The model that performs the best will be used by the AdventureBikes marketing department to identify the customers for their targeted mailing campaign.
Consider a group of people who share similar demographic information and who buy similar products from the Adventure-Bikes company. This group of people represents a cluster of data. Several such clusters may exist in a database. By observing the columns that make up a cluster, you can more clearly see how records in a data-set are related to one another.
You can customize the way the algorithm works by selecting a specifying a clustering technique, limiting the maximum number of clusters, or changing the amount of support required to create a cluster.
The new model now appears in the Mining Models tab of Data Mining Designer. This model, built with the Microsoft Clustering algorithm, groups customers with similar characteristics into clusters and predicts bike buying for each cluster. Although you can modify the column usage and properties for the new model, no changes to the STM-Clustering model are necessary.
In Data Mining Designer, we have to process the mining structure, the specific mining model that is associated with a mining structure, or the structure and all the models that are associated with that structure.
The Process Progress dialog box opens to display the details of model processing. Model processing might take some time, depending on your computer.
The Microsoft Clustering algorithm groups cases into clusters that contain similar characteristics. These groupings are useful for exploring data, identifying anomalies in the data, and creating predictions.
The default variable is Population, but you can change this to any attribute in the model, to discover which clusters contain members that have the attributes you want.
A tooltip displays the percentage of cases that have the attribute Bike Buyer = yes.
When you select a cluster, the lines that connect this cluster to other clusters are highlighted, so that you can easily see all the relationships for this cluster. When the cluster is not selected, you can tell by the darkness of the lines how strong the relationships are amongst all the clusters in the diagram. If the shading is light or nonexistent, the clusters are not very similar.
The Cluster Profiles tab contains a column for each cluster in the model. The first column lists the attributes that are associated with at least one cluster. The rest of the viewer contains the distribution of the states of an attribute for each cluster.
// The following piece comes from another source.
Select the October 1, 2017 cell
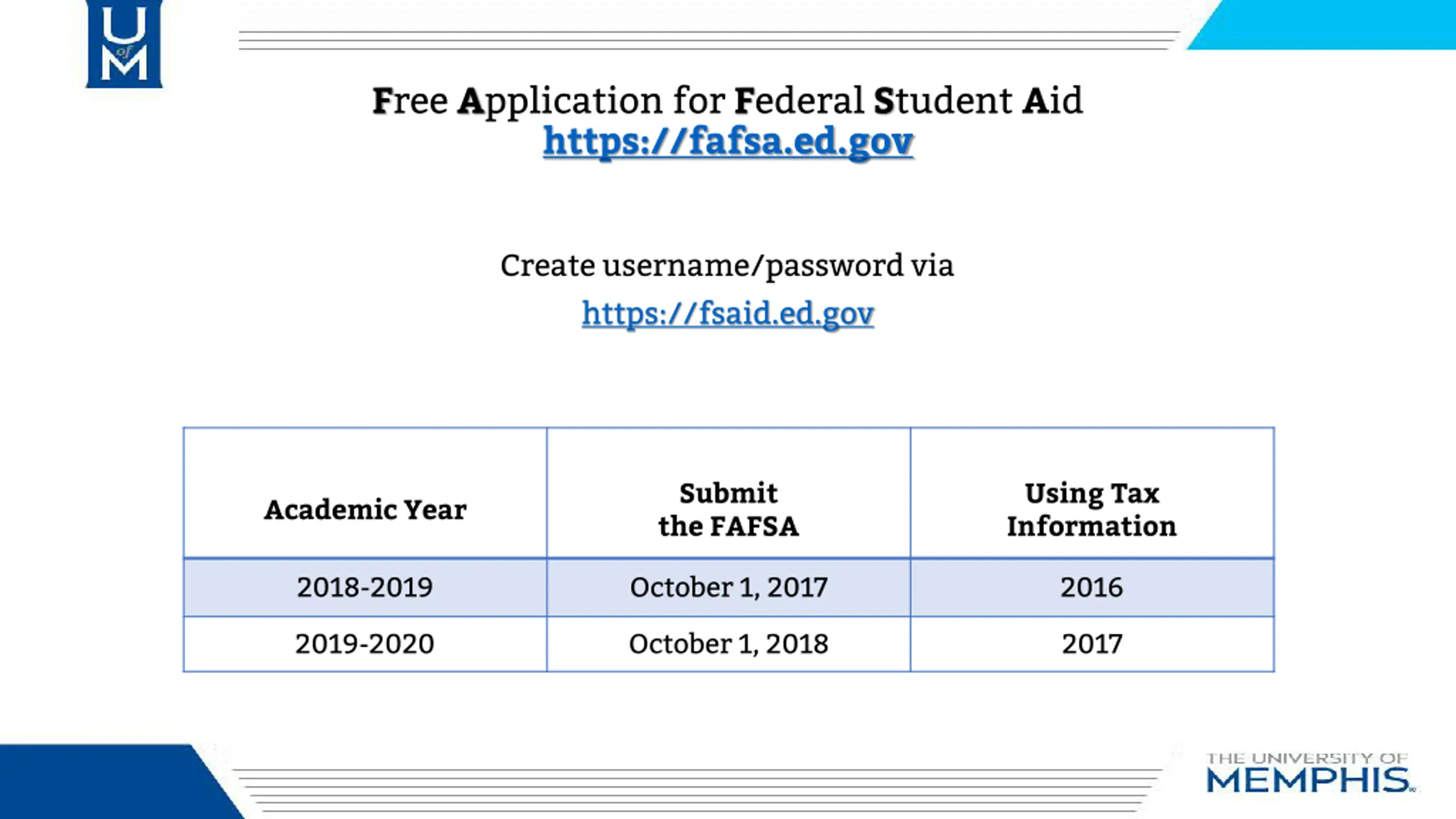 [728, 588]
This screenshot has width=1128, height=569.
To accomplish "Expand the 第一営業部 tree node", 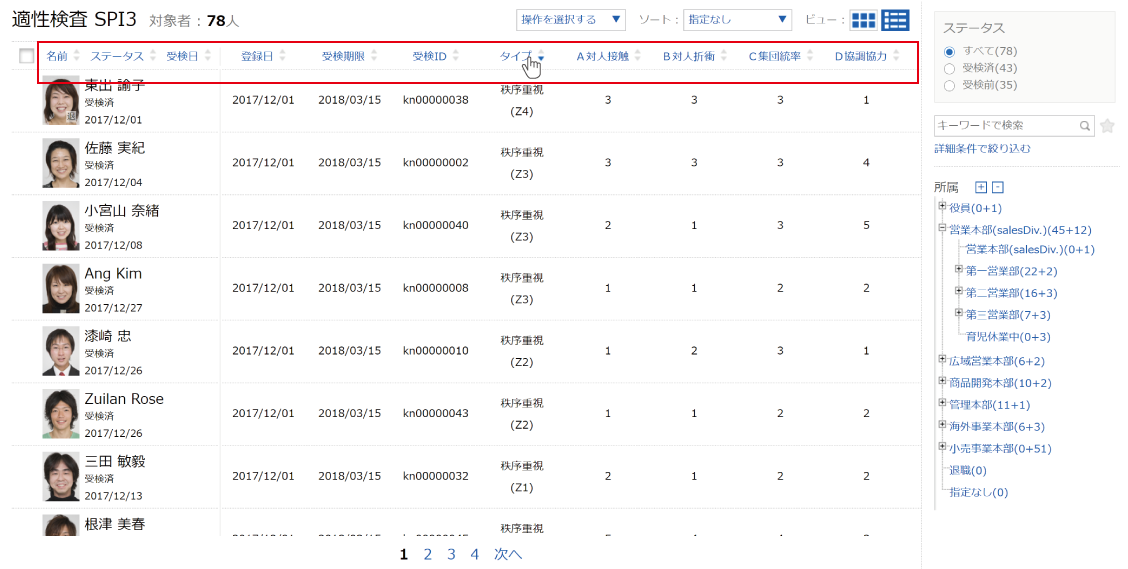I will [x=959, y=270].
The distribution of a discrete variable is shown as a colored bar with the maximum number of bars displayed in the Histogram bars list.
The Variables column is sorted in order of importance for that cluster. Scroll through the column and review characteristics of the Bike Buyer High cluster.
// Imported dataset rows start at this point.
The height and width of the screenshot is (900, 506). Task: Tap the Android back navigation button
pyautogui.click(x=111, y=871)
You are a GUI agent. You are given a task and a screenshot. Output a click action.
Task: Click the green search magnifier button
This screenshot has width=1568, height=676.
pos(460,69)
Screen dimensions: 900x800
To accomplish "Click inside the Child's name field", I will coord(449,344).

For example, they are more likely to buy a bicycle in an age group between 46 and 55 or between 56 and 65.
The Mining Legend displays a more detailed view and you can see the age range of these customers as well as the mean age.
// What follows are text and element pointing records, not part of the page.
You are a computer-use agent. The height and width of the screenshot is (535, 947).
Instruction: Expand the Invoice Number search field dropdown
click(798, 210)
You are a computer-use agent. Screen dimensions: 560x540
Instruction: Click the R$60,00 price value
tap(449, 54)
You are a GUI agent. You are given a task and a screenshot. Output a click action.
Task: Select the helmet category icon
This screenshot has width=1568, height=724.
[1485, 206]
With the Cluster Characteristics tab, you can examine in more detail the characteristics that make up a cluster. Instead of comparing the characteristics of all of the clusters, you can explore one cluster at a time.
For example, if you select Bike Buyers High from the Cluster list (1), you can see the characteristics of the customers in this cluster. Though the display is different from the Cluster Profiles viewer, the findings are the same.
With the Cluster Discrimination tab, you can explore the characteristics that distinguish one cluster from another. After you select two clusters, one from the Cluster 1 list, and one from the Cluster 2 list, the viewer calculates the differences between the clusters and displays a list of the attributes that distinguish the clusters most.
Click Variables to sort alphabetically.
Some of the more substantial differences among the customers in the Bike Buyers Low and Bike Buyers High clusters include Age Group (Age between 56 and 65), Month of Sales (March and December) and Distance to Sales Office (less then 5 km).